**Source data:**
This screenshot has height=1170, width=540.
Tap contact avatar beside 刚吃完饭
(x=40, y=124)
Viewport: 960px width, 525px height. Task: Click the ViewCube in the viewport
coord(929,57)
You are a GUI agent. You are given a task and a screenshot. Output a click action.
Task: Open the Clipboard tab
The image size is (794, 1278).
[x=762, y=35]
* * *
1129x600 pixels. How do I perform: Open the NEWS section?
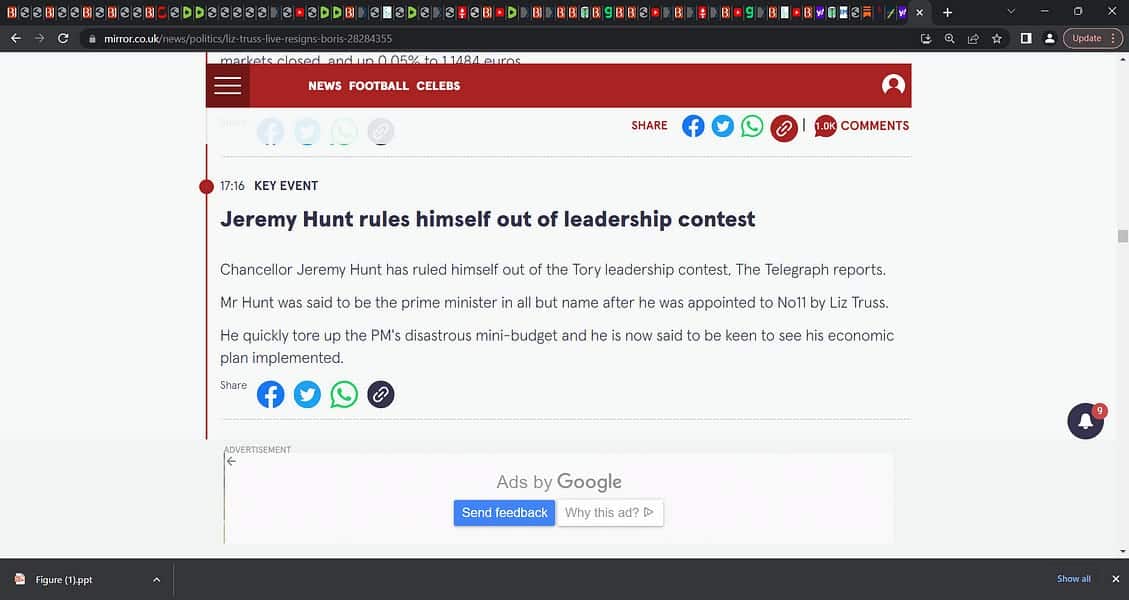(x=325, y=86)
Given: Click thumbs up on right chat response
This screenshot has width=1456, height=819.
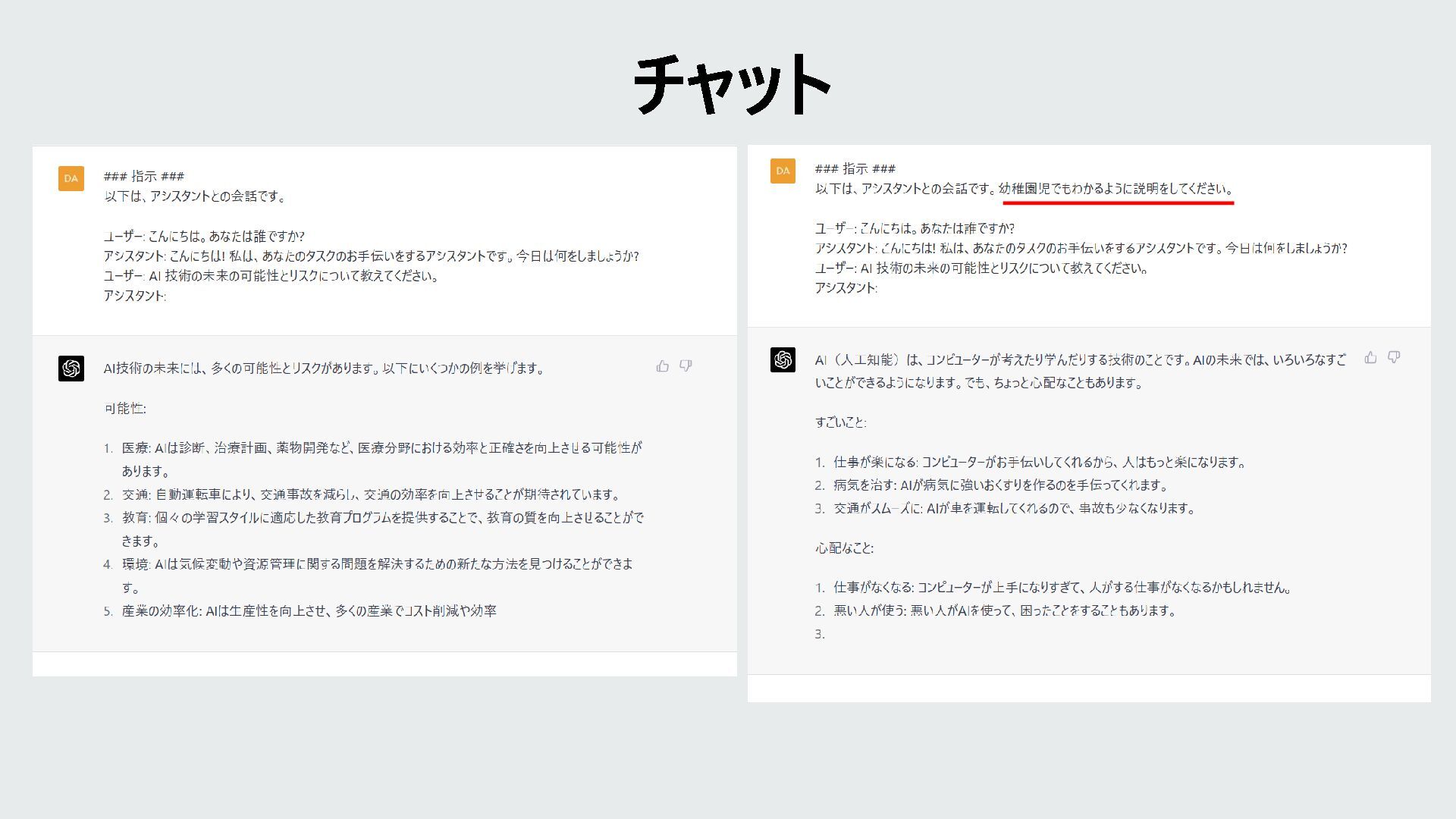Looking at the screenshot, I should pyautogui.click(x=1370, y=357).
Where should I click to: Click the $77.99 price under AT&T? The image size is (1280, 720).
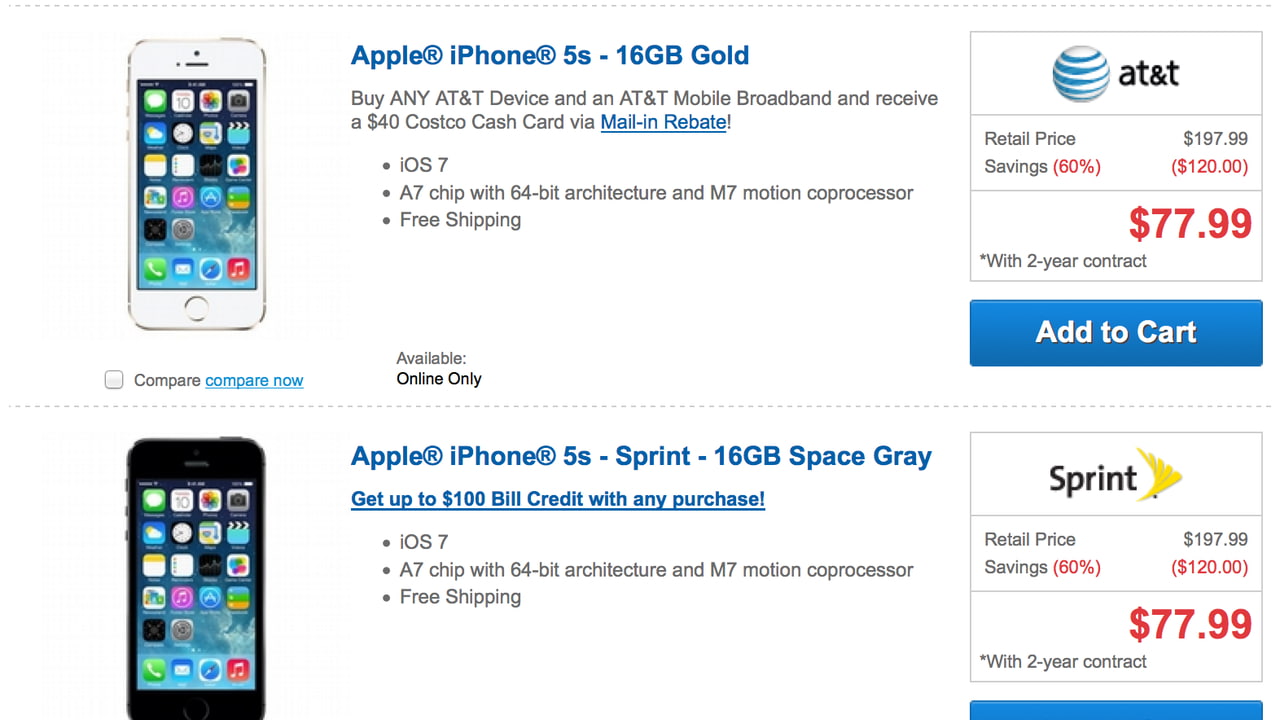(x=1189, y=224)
* * *
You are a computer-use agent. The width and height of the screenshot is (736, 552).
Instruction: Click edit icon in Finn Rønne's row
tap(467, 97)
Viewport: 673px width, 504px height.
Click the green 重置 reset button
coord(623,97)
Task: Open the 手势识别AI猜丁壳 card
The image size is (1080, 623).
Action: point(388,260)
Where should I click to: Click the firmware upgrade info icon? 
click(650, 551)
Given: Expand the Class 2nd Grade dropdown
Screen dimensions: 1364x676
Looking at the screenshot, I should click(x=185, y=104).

**Short exercise:** Repeat the rows above, starting at the line containing "Where should I click to: Click the firmware" and ending at the line containing "Looking at the screenshot, I should click(x=185, y=104).". Include both of those lines.

**Expected output:**
Where should I click to: Click the firmware upgrade info icon? 
click(650, 551)
Given: Expand the Class 2nd Grade dropdown
Screen dimensions: 1364x676
Looking at the screenshot, I should click(x=185, y=104).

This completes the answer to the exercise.